* **Problem details**:
Write out exactly, and only, the lines below from the line with "Given: Click the Number input field" through the line with "Viewport: 1204px width, 986px"; pictures do not belong in the copy.

* **Material supplied**:
_____
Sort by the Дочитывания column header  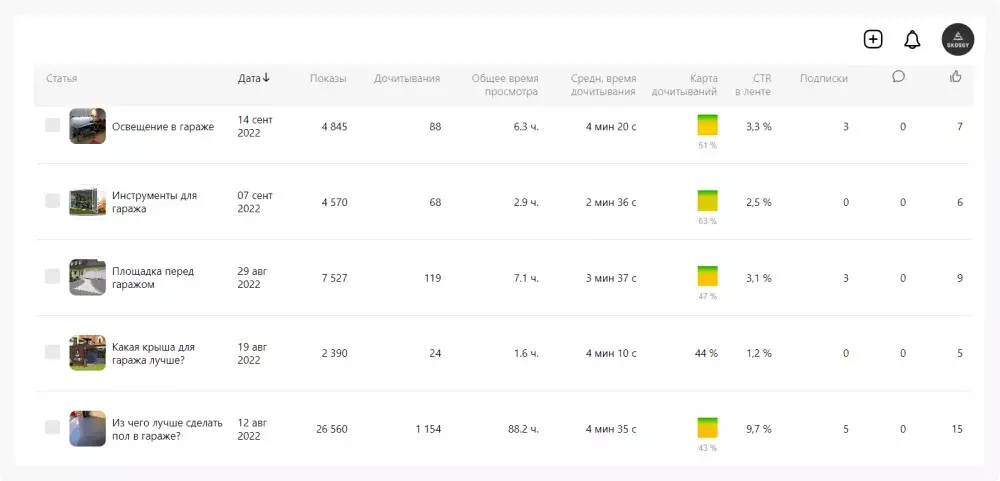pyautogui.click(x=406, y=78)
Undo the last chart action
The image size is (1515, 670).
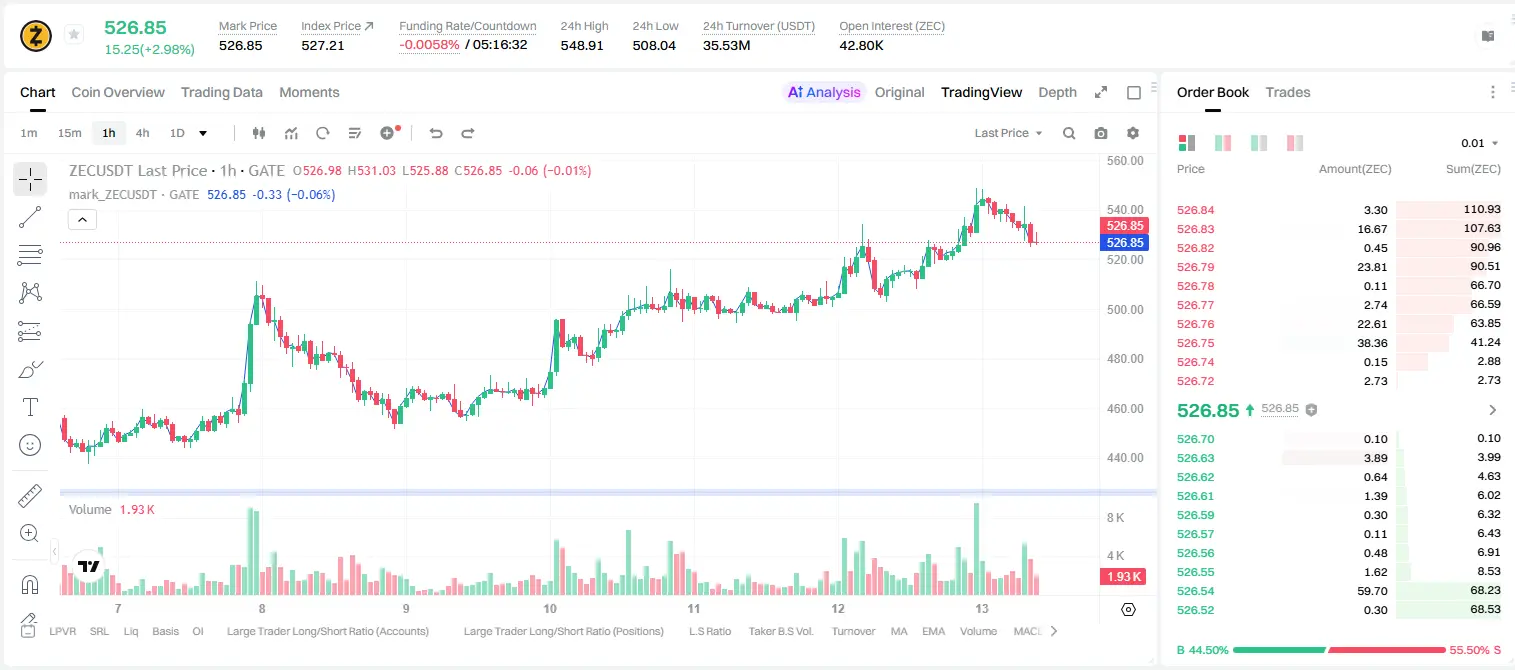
_____
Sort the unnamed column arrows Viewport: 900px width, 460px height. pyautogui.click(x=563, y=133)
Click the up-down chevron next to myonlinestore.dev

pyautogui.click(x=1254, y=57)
_____
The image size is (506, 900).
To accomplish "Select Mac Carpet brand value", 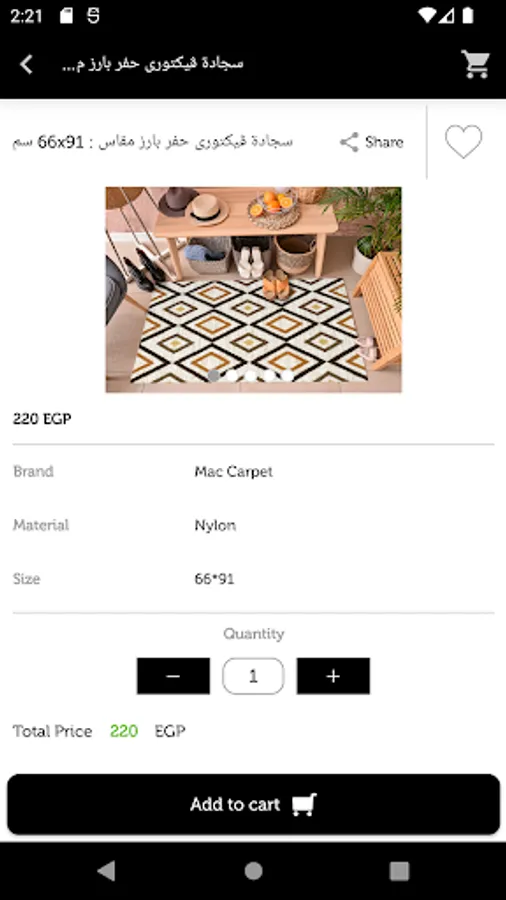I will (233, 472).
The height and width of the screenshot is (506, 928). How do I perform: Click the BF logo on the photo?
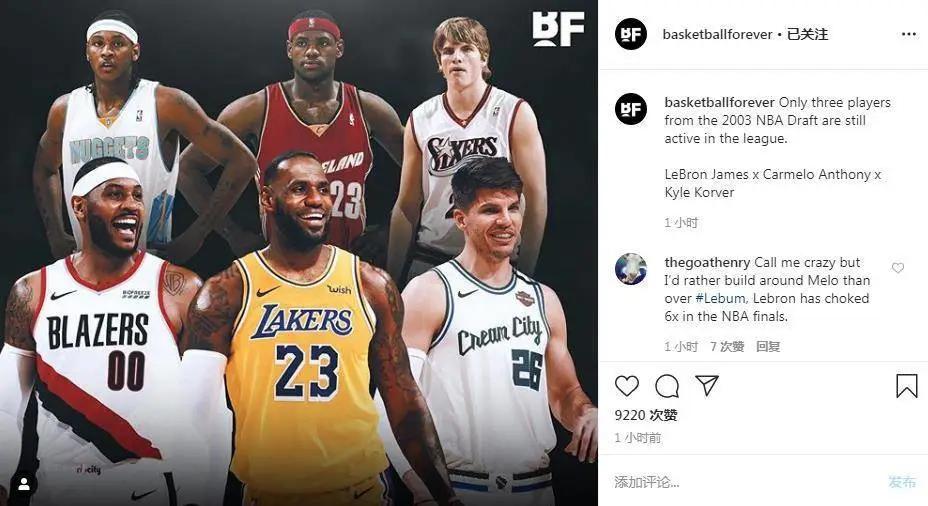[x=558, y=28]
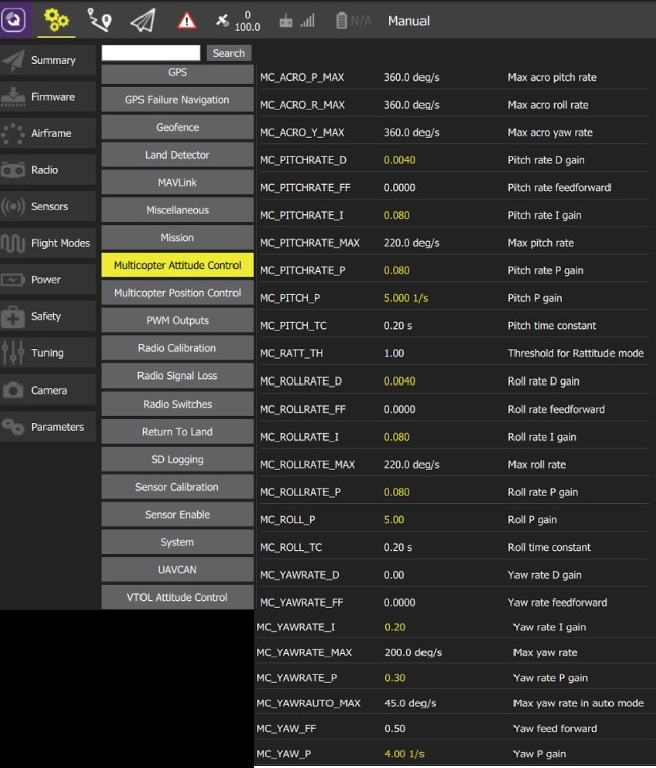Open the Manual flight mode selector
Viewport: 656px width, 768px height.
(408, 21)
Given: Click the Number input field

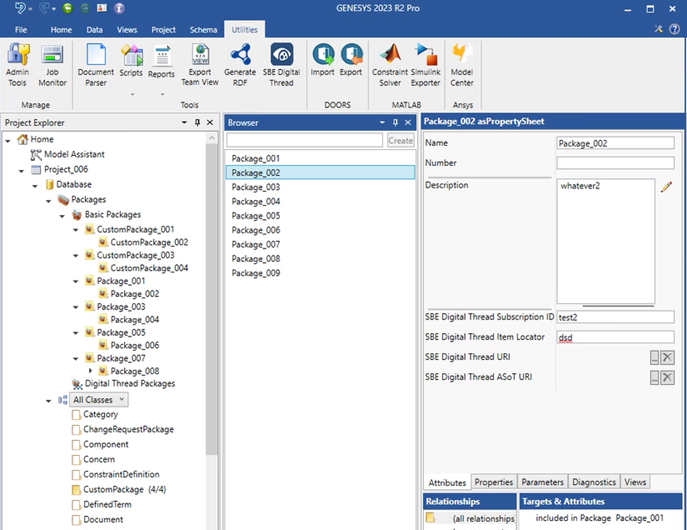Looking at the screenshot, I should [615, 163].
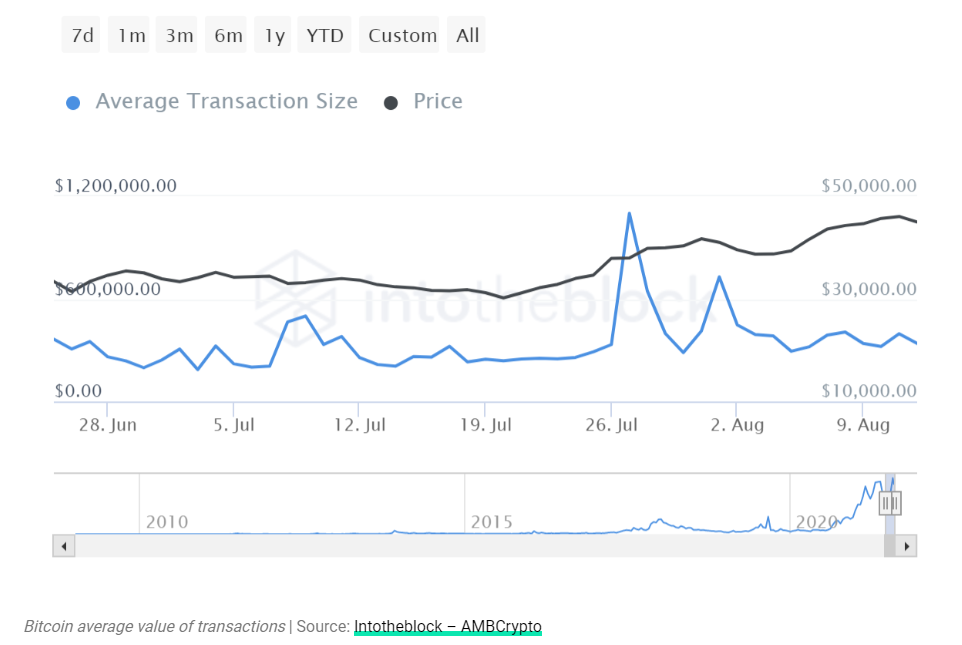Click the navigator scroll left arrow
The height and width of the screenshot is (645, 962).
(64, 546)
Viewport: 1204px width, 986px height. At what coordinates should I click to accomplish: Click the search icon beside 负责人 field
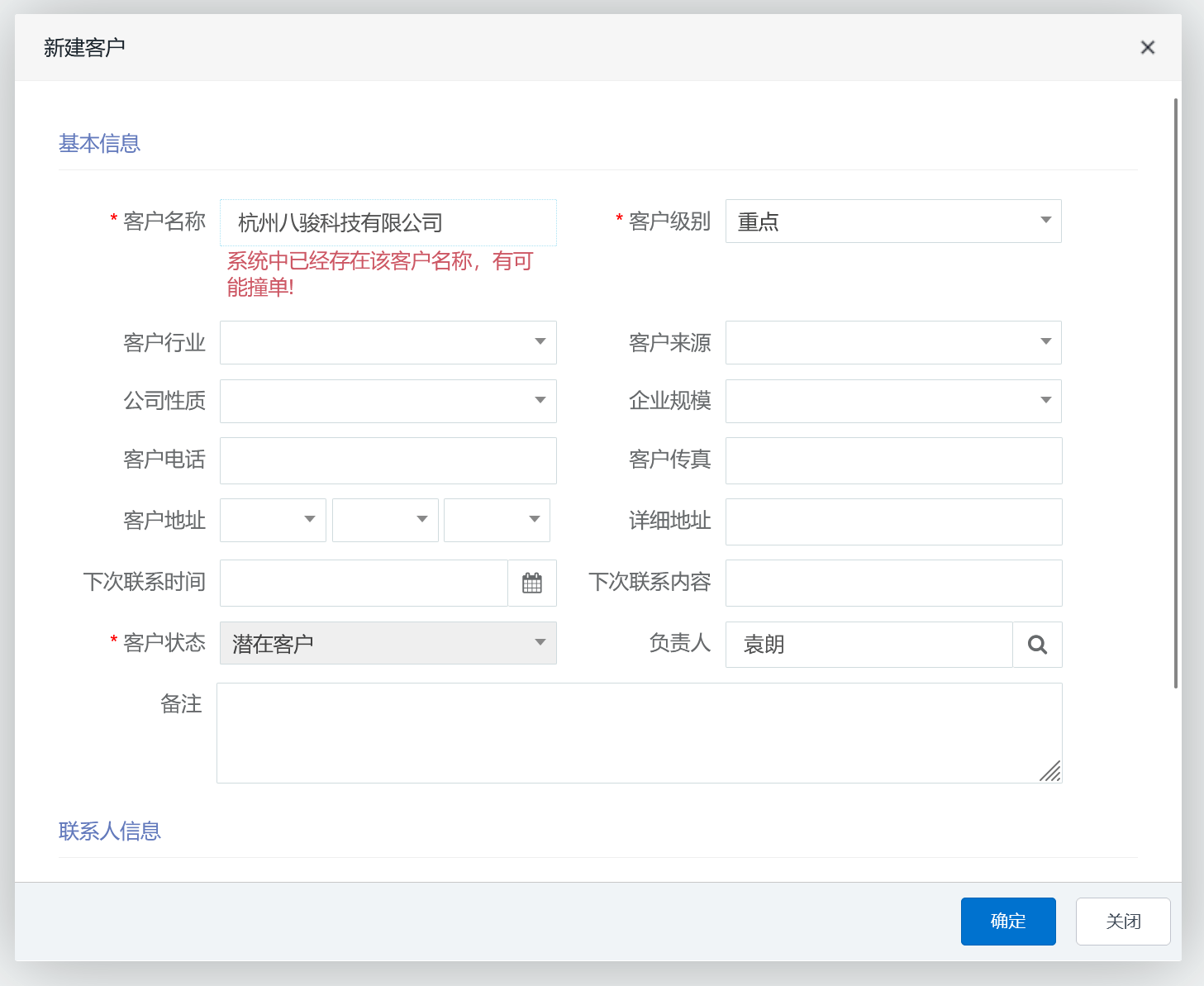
_____
* **Task solution**:
Given: Click the Number input field

Looking at the screenshot, I should [615, 163].
Click the navigator scroll left arrow
The height and width of the screenshot is (645, 962).
(64, 546)
Viewport: 1204px width, 986px height. At what coordinates should I click to accomplish: Click the search icon beside 负责人 field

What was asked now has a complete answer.